Mannheim. Wo sind die nur alle hin? Der Personalmangel ist gegenwärtig unser ständiger Begleiter im Alltag. Aber das ist erst der Anfang: „Wir haben an allen Ecken und Enden in Deutschland auch einen großen Mangel an Arbeitskräften, weil immer mehr Babyboomer in Rente gehen“, so der Mannheimer Ökonom Eckard Janeba kürzlich im Interview. Das Ausscheiden der geburtenstarken Jahrgänge aus dem Berufsleben reißt ein großes Loch auf dem Arbeitsmarkt, weil zu wenige junge Kräfte nachrücken. Die Konsequenzen dieses demografischen Effekts: Bis 2035 stehen dem Jobmarkt nach Berechnungen des Instituts für Arbeitsmarkt- und Berufsforschung (IAB) sieben Millionen Menschen weniger zur Verfügung als 2020.
Wissenschaftler beschäftigten sich deshalb mit der Frage, ob es - zumindest theoretisch - Faktoren gibt, mit denen sich der demografische Effekt eindämmen lässt. Die IAB-Forscher gehen etwa davon aus, dass die Erwerbsbeteiligung von Frauen und Älteren zunehmen wird. Bei Ausländerinnen liegt sie um 20 Prozentpunkte niedriger als bei deutschen Frauen. Höhere Erwerbsquoten wären denkbar. Auch die Rente mit 67 wird bei den Älteren zu einem Anstieg der Erwerbsquoten führen. Die Forscher erwarten außerdem einen größeren Anteil von Akademikerinnen und Akademikern.

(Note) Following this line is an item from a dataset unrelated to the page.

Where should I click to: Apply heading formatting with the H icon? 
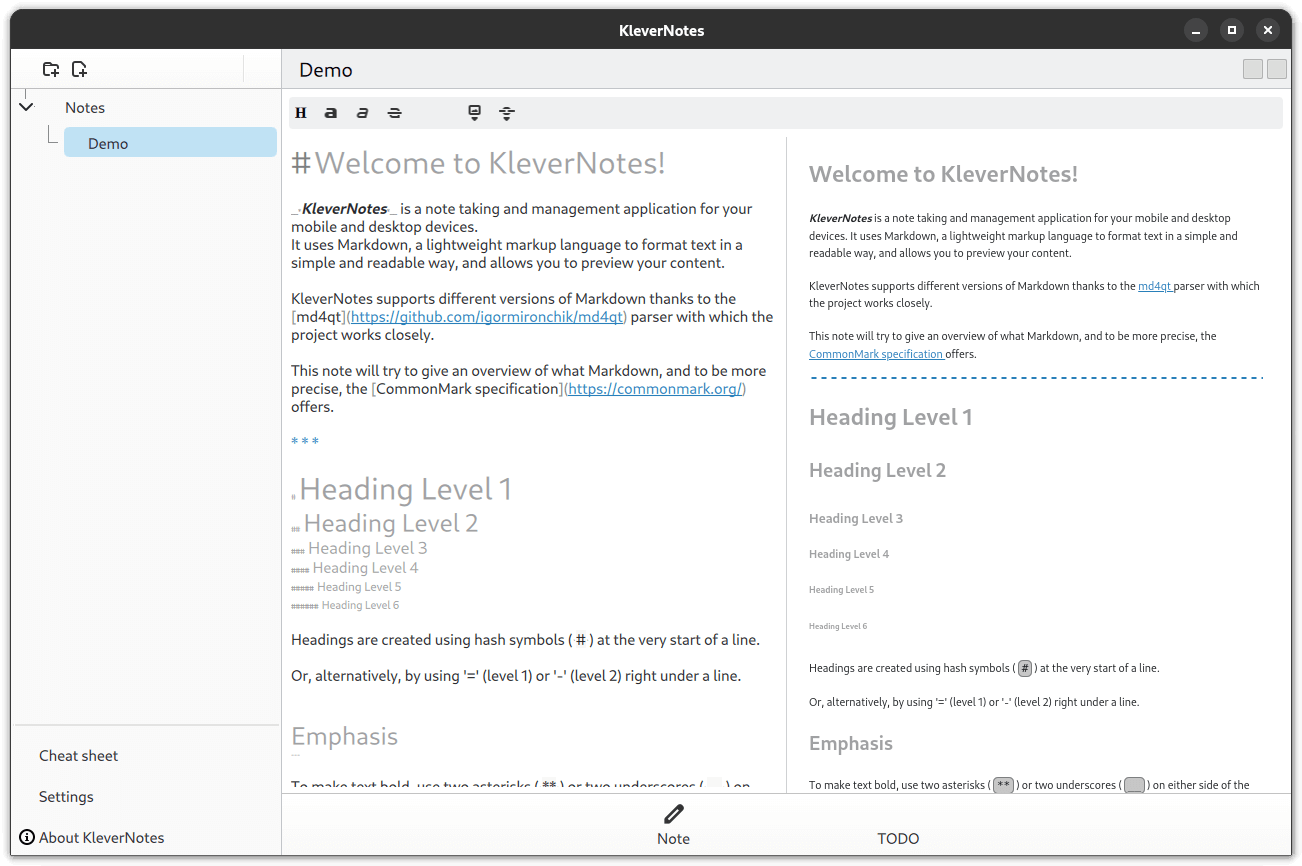301,112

Weil diese in der Regel länger im Job bleiben, würde die Erwerbsquote weiter steigen. Die Experten rechnen deshalb in ihrer Projektion damit, dass 2035 „nur“ noch 4,5 Millionen Arbeitskräfte fehlen würden.

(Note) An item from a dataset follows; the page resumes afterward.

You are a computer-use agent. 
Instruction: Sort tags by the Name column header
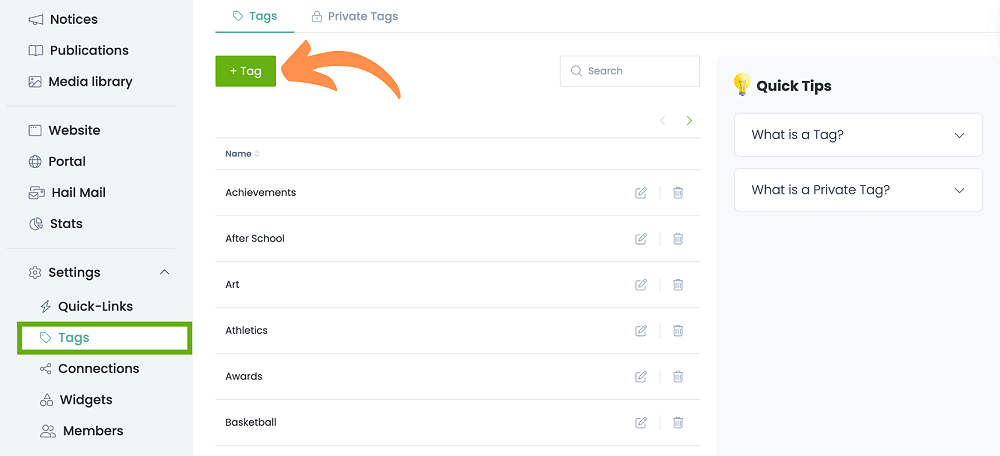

42-Stunden-Woche - ein umstrittener Vorschlag
Entscheidend sind aber nicht nur die Köpfe. Es geht auch darum, wie lange die Beschäftigten am Schreibtisch oder an der Werkbank bleiben. Baden-Württembergs Ministerpräsident Winfried Kretschmann (Grüne) hat bereits im Interview die Arbeitszeit ins Spiel gebracht: „Eine Möglichkeit ist, dass wir mehr arbeiten müssen. Deutschland hat in Europa die geringste Jahresarbeitszeit.“ Arbeitgeberpräsident Stefan Wolf schlug eine 42-Stunden-Woche vor - das arbeitgebernahe Institut der deutschen Wirtschaft (IW) in Köln sekundierte: „Wenn man das aufsummiert, dann würde man bis 2030 den demografisch bedingten Verlust an Arbeitsvolumen kompensieren“, so IW-Chef Michael Hüther. Die Gewerkschaften winken bei diesem Thema aber ab.
Die Forscherin Yvonne Lott vom Wirtschafts- und Sozialwissenschaftlichen Institut (WSI) der Hans-Böckler-Stiftung, die zum DGB gehört, erklärt, warum sie den Vorschlag für eine schlechte Idee hält: Bei einer Verlängerung der Arbeitszeit würden Arbeitnehmer mit einem Wechsel in Teilzeit reagieren. Ein Muster, das in der Pflege zu beobachten sei, und den Fachkräftemangel dort vergrößere. Lott hält es für eine bessere Strategie, die - Stichwort Vereinbarkeit - hohe Quote kurzer Teilzeitarbeit zu reduzieren. In vielen Ehen arbeite ein Partner Vollzeit und der andere viel kürzer. Etwa 80 Prozent der Vollzeitbeschäftigten würden aber lieber kürzer arbeiten und streben eine gerechtere Aufteilung an. Dann könnten beide Partner „vollzeitnah“ - und unterm Strich mehr - arbeiten als in der weit verbreiteten Kombination von Vollzeit und kurzer Teilzeit.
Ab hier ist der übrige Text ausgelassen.